* _Stated goal_:
Write out the listing again with "column header" switched to "heading" and nothing else changed. Leave out the pictures.

**** Material provided ****

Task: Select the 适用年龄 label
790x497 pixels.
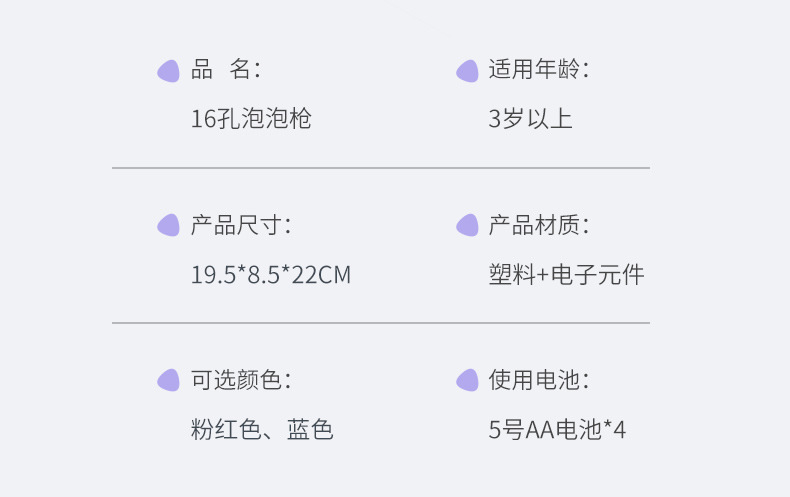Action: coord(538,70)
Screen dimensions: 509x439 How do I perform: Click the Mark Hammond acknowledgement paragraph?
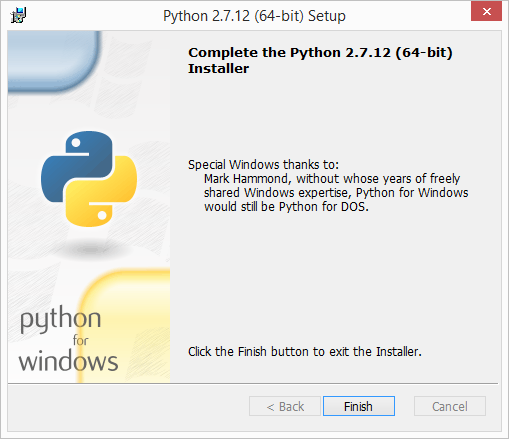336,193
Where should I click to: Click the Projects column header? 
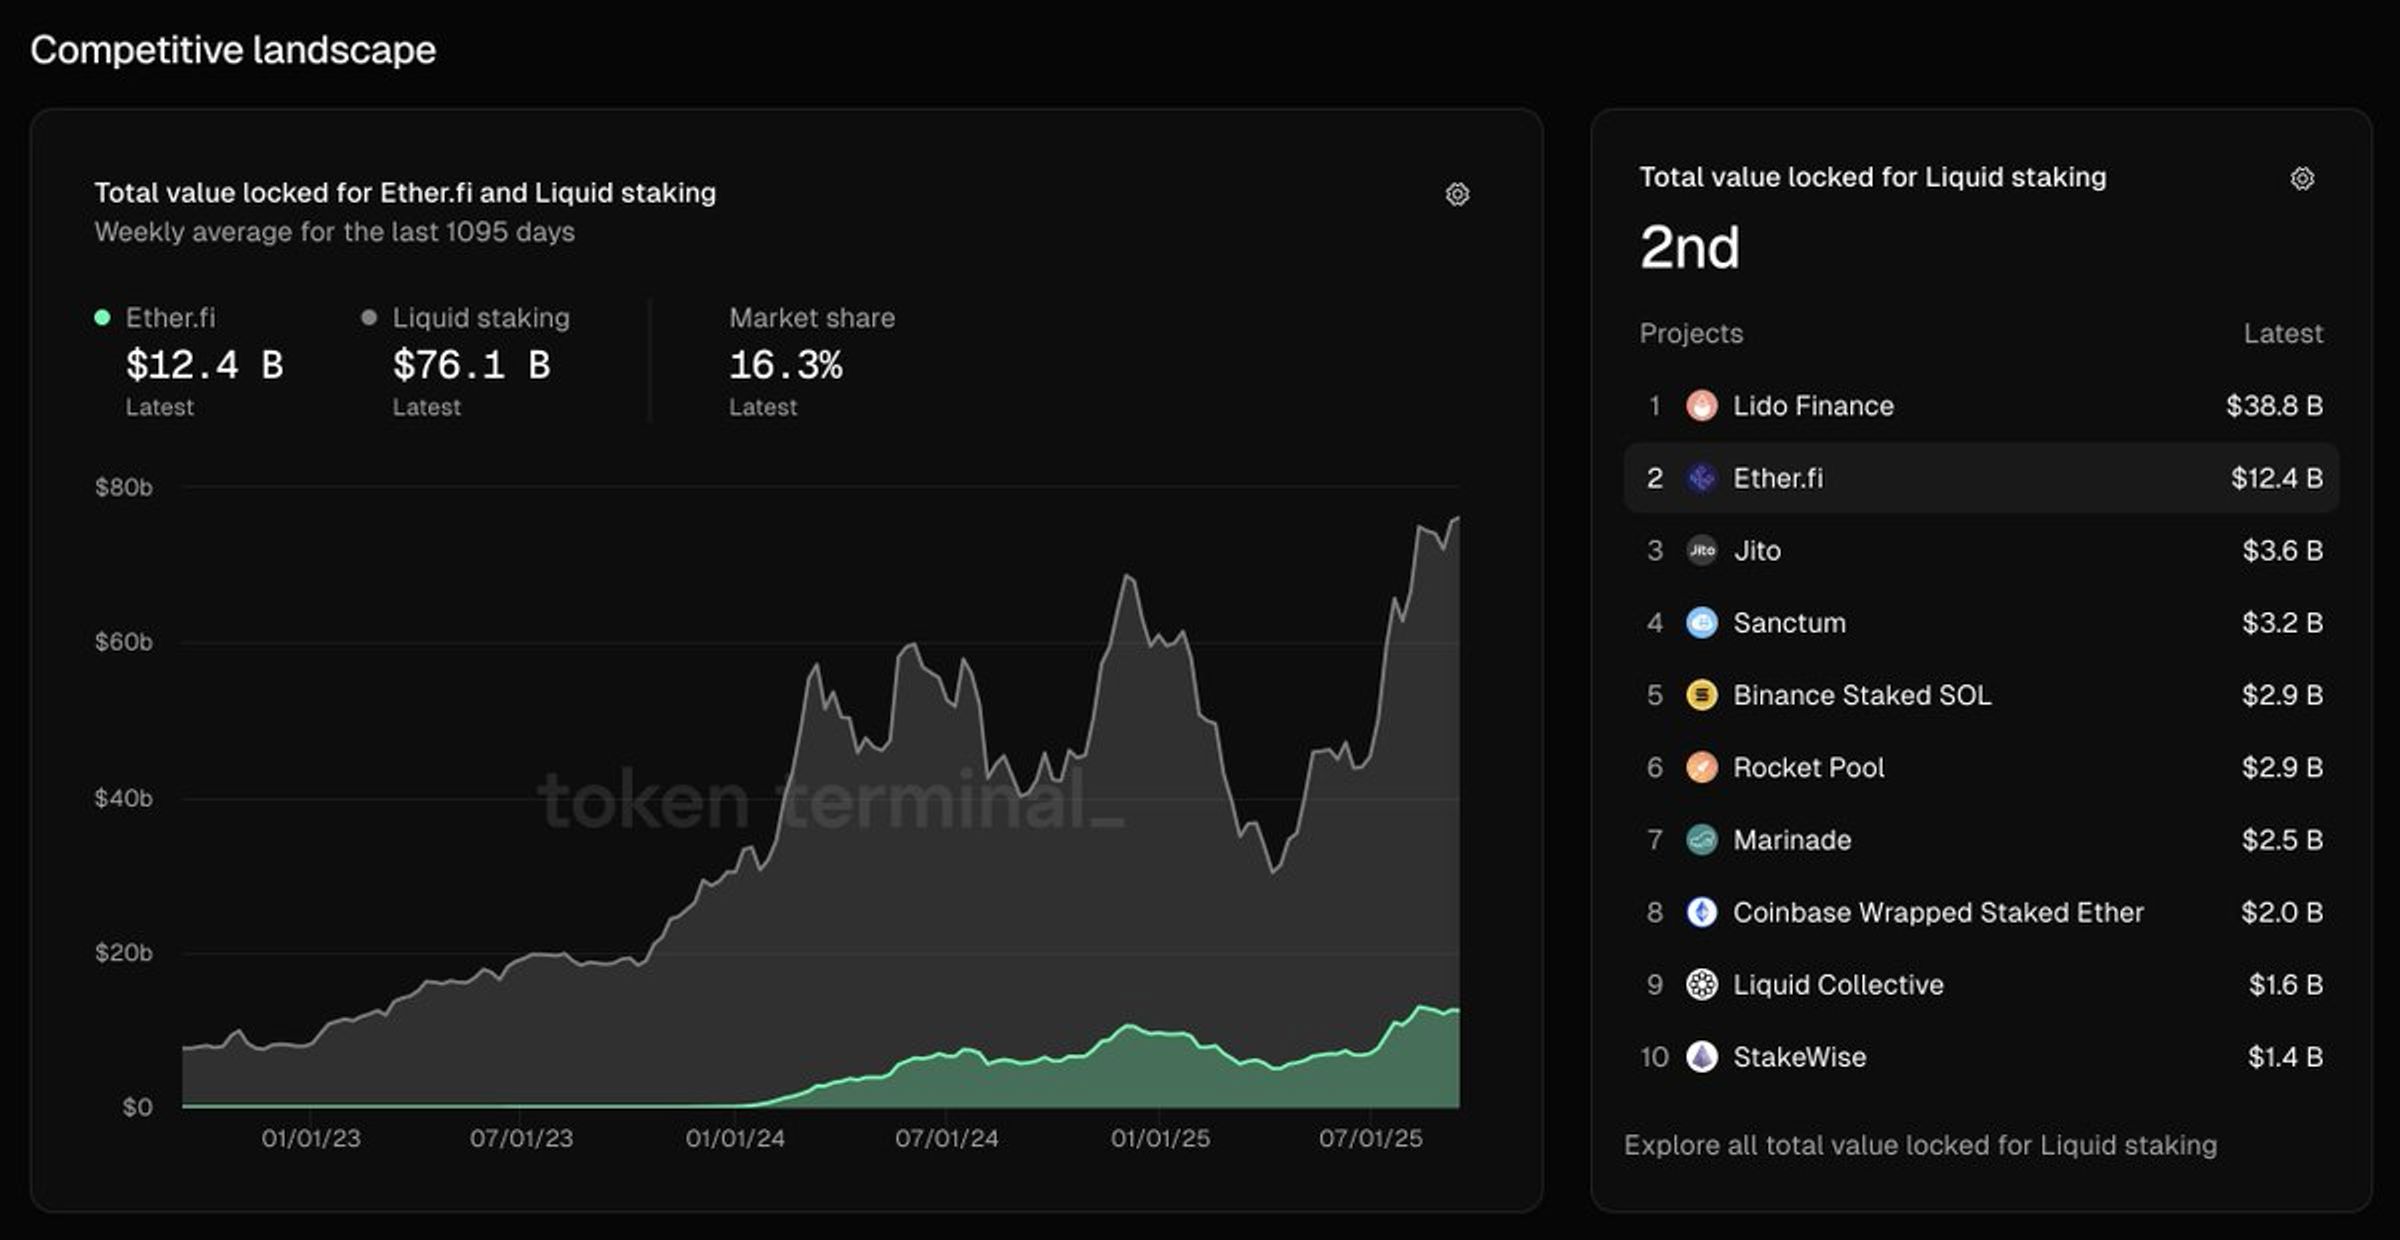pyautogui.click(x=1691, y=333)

****

* _Task result_:
Task: Select the 适用年龄 label
790x497 pixels.
Action: coord(538,70)
Screen dimensions: 509x439 How do I perform: Click the Mark Hammond acknowledgement paragraph?
336,193
Where should I click to: Click the Projects heading? 
pyautogui.click(x=1691, y=333)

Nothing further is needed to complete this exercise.